### [Exercise aim]
Where does the string "panel" appear in the records? Copy every line that contains it.

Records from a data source
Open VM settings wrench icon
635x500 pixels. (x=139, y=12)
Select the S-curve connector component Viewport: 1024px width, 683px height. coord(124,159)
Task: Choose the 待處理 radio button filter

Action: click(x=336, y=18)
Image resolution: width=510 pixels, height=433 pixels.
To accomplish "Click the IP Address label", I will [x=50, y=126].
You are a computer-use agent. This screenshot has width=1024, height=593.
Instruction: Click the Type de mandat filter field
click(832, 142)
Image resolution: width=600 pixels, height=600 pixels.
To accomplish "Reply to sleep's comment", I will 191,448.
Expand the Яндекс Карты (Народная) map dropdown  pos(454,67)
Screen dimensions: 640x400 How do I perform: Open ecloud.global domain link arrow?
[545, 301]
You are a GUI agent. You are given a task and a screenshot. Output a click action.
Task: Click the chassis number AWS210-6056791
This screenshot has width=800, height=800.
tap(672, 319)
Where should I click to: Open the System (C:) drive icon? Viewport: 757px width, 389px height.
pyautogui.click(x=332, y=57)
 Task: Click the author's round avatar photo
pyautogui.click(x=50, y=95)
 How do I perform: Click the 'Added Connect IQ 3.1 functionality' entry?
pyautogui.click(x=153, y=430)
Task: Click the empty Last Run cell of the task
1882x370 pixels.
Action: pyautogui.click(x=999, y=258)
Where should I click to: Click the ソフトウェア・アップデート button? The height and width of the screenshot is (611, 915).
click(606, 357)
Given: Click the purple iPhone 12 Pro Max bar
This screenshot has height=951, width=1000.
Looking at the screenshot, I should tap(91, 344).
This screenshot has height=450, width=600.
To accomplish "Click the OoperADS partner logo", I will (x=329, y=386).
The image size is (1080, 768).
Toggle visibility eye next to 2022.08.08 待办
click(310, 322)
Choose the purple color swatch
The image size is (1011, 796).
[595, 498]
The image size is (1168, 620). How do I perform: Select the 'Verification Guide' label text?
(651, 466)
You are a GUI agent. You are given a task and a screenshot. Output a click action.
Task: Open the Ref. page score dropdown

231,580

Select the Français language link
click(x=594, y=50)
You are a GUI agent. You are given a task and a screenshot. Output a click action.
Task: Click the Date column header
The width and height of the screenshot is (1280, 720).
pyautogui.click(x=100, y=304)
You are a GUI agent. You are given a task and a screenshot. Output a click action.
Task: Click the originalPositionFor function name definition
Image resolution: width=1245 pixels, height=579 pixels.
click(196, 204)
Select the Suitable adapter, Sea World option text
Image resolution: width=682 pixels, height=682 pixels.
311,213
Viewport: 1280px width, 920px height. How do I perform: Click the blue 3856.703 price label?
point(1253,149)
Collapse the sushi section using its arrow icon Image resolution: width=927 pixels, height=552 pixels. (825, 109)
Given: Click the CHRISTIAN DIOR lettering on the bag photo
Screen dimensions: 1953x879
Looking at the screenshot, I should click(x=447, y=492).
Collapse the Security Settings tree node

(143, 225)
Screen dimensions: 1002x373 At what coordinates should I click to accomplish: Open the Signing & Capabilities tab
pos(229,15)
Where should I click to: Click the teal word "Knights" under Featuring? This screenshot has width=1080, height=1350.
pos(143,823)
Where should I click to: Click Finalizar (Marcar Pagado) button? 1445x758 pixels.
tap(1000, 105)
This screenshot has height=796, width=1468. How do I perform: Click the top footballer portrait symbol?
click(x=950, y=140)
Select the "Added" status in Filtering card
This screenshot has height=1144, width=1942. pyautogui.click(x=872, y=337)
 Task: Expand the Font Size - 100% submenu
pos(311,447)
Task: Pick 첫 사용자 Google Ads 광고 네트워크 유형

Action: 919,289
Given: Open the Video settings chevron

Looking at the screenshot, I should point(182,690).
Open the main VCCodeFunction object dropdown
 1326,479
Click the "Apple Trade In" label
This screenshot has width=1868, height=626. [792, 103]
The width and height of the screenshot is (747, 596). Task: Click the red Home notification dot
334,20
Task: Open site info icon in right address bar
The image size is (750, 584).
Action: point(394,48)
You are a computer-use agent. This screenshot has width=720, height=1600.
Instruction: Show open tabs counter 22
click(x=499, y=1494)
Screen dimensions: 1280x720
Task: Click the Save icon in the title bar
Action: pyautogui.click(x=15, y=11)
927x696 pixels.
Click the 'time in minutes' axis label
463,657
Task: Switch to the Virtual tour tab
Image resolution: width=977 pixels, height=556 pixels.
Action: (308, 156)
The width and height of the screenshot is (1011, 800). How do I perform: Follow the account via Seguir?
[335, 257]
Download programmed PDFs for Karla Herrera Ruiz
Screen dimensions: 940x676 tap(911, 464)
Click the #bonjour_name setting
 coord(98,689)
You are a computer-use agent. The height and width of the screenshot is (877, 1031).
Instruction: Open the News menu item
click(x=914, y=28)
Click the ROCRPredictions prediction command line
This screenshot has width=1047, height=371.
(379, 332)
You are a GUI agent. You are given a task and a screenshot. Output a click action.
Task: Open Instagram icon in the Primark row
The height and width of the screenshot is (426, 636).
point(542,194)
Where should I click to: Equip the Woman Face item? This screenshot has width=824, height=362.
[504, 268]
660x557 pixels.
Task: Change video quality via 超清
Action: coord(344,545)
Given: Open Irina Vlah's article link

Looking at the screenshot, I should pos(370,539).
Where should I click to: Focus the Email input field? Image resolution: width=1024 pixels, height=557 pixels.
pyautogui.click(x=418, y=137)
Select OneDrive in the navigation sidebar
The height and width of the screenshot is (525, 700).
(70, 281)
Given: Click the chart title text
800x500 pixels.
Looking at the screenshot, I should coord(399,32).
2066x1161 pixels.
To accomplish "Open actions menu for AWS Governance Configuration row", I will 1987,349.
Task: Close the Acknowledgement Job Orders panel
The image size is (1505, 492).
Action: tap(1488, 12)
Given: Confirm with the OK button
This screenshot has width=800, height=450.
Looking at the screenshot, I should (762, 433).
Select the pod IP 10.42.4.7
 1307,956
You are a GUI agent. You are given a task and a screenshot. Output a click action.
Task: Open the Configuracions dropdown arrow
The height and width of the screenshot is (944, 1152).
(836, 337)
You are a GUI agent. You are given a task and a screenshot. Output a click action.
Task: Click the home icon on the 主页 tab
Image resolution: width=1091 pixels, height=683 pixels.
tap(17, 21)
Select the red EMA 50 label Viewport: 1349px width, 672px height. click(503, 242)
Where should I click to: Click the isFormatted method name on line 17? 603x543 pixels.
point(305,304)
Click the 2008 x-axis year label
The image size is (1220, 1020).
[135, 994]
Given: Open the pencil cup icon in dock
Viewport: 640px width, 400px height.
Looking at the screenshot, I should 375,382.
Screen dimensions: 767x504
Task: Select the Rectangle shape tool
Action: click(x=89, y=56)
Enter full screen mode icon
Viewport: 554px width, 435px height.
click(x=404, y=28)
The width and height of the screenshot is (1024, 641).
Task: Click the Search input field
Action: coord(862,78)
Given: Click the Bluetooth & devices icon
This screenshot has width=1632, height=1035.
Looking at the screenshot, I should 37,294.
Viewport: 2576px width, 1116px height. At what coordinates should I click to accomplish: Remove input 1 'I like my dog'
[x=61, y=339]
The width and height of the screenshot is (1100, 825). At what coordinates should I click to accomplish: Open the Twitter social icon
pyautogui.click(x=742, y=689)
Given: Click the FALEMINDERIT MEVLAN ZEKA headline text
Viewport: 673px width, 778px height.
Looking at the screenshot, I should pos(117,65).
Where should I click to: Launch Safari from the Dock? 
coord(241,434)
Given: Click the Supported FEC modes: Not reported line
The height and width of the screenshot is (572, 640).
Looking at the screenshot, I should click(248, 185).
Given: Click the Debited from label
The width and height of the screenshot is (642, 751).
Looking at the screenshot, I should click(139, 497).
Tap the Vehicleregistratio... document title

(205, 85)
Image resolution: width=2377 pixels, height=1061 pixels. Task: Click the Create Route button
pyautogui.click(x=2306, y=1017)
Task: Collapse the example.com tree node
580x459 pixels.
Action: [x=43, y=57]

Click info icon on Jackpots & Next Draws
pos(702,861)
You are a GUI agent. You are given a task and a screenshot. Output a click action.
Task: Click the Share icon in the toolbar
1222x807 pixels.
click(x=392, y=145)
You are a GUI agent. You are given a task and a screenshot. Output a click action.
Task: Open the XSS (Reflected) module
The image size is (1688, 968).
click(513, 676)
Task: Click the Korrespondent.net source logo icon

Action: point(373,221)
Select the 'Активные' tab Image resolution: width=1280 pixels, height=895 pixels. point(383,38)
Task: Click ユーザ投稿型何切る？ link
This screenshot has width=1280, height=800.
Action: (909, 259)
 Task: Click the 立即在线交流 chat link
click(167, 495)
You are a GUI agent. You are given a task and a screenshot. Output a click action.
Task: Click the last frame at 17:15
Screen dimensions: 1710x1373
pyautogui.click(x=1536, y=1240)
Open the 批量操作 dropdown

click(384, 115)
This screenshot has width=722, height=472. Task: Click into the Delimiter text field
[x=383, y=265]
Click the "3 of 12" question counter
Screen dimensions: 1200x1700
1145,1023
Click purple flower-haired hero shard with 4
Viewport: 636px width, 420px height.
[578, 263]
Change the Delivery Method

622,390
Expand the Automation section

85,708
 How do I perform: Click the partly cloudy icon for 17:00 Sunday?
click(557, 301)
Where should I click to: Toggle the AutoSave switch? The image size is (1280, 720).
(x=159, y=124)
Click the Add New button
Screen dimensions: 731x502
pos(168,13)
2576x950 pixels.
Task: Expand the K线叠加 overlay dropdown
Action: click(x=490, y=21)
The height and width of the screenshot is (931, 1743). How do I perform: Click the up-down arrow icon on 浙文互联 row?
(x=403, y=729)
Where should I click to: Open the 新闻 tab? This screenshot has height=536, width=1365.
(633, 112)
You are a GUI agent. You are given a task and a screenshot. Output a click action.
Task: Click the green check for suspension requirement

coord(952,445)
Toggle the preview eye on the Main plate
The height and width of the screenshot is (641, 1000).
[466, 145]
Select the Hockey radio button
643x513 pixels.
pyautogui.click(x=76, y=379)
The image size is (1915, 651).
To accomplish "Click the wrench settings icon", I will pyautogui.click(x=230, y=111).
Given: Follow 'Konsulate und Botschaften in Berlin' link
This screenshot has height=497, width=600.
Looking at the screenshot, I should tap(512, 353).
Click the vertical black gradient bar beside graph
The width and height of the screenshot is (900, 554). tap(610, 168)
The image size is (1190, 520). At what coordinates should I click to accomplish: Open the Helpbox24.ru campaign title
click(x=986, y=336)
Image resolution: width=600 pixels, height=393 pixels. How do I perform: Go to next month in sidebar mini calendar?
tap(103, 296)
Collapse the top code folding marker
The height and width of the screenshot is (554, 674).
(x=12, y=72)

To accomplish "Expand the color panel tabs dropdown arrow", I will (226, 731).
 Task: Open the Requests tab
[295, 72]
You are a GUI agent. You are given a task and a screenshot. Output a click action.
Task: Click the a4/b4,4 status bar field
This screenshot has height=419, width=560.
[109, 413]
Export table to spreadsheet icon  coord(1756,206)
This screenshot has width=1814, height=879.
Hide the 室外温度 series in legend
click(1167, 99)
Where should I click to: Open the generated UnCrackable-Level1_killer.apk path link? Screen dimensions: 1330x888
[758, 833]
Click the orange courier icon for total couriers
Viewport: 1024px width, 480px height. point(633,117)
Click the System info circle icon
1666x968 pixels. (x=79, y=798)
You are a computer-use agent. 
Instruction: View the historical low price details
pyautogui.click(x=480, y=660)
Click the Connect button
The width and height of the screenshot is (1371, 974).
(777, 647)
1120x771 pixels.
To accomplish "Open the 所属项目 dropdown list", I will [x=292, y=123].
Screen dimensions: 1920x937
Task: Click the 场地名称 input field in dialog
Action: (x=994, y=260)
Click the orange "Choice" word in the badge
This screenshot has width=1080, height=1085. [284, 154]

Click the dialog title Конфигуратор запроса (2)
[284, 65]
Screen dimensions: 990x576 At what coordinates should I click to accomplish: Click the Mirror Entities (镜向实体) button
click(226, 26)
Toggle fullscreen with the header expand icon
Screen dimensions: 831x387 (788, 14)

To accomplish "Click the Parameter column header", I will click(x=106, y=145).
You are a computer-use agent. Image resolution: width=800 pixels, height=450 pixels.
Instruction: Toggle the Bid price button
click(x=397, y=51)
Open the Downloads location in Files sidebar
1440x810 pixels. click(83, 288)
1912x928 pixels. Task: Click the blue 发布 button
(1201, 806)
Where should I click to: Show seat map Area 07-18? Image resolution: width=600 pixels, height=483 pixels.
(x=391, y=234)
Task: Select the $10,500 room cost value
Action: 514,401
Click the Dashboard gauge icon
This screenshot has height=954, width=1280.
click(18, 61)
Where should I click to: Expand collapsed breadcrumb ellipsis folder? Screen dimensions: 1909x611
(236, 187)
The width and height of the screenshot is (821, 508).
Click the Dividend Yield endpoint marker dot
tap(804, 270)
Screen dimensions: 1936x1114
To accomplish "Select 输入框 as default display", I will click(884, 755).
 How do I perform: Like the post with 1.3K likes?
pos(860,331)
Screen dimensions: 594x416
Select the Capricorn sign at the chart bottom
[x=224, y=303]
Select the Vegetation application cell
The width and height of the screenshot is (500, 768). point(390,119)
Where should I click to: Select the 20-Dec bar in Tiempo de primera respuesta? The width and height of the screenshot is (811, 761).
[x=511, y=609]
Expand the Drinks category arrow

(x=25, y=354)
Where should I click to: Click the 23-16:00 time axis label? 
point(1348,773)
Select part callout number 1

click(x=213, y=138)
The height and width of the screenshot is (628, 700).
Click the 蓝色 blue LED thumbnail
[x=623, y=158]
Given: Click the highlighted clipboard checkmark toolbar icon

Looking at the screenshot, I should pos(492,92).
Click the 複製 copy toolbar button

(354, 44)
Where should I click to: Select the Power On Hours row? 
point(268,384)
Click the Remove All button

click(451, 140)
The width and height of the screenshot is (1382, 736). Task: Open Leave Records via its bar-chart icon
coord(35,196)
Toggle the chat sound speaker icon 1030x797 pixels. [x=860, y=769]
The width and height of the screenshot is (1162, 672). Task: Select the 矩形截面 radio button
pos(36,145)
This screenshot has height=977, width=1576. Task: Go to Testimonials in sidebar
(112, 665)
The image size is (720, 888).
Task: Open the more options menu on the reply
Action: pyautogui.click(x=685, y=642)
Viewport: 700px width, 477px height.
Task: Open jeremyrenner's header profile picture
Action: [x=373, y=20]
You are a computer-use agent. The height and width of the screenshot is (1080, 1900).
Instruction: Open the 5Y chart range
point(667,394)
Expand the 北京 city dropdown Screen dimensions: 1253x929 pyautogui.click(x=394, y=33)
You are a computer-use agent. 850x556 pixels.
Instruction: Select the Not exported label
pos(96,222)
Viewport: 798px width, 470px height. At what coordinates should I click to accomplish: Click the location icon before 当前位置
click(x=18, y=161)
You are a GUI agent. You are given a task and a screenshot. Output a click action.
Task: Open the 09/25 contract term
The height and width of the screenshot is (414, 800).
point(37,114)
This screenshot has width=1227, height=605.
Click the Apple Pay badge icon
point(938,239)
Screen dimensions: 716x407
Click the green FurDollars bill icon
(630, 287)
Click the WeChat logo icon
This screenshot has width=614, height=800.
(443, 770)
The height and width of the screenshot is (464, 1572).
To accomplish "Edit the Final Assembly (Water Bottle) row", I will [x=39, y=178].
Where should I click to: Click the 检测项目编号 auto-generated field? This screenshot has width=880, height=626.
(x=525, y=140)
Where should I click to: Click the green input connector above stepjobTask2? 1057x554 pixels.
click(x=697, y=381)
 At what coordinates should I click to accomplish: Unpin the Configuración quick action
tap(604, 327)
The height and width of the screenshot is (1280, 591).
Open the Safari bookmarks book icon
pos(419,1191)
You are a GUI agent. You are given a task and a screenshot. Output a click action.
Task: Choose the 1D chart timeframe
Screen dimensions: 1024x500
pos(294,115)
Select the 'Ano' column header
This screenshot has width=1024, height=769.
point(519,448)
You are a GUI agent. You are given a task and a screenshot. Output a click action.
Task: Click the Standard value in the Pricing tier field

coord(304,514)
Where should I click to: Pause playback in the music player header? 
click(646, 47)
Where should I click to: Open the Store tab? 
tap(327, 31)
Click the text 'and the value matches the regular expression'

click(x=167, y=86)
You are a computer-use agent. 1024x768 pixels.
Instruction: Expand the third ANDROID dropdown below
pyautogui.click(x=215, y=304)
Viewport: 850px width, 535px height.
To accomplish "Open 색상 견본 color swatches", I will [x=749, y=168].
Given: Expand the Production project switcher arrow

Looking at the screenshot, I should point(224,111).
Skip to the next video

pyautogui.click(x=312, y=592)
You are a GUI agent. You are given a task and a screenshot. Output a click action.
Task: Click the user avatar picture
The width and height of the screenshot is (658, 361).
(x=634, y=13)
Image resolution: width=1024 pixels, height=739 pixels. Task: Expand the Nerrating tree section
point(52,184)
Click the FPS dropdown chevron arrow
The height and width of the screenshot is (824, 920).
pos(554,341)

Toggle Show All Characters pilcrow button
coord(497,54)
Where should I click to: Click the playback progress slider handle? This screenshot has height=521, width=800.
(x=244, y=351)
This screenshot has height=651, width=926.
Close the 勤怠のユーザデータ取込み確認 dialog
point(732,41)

### [Worked solution]
Task: Close the Acknowledgement Job Orders panel
To accomplish "Expand the color panel tabs dropdown arrow", I will (226, 731).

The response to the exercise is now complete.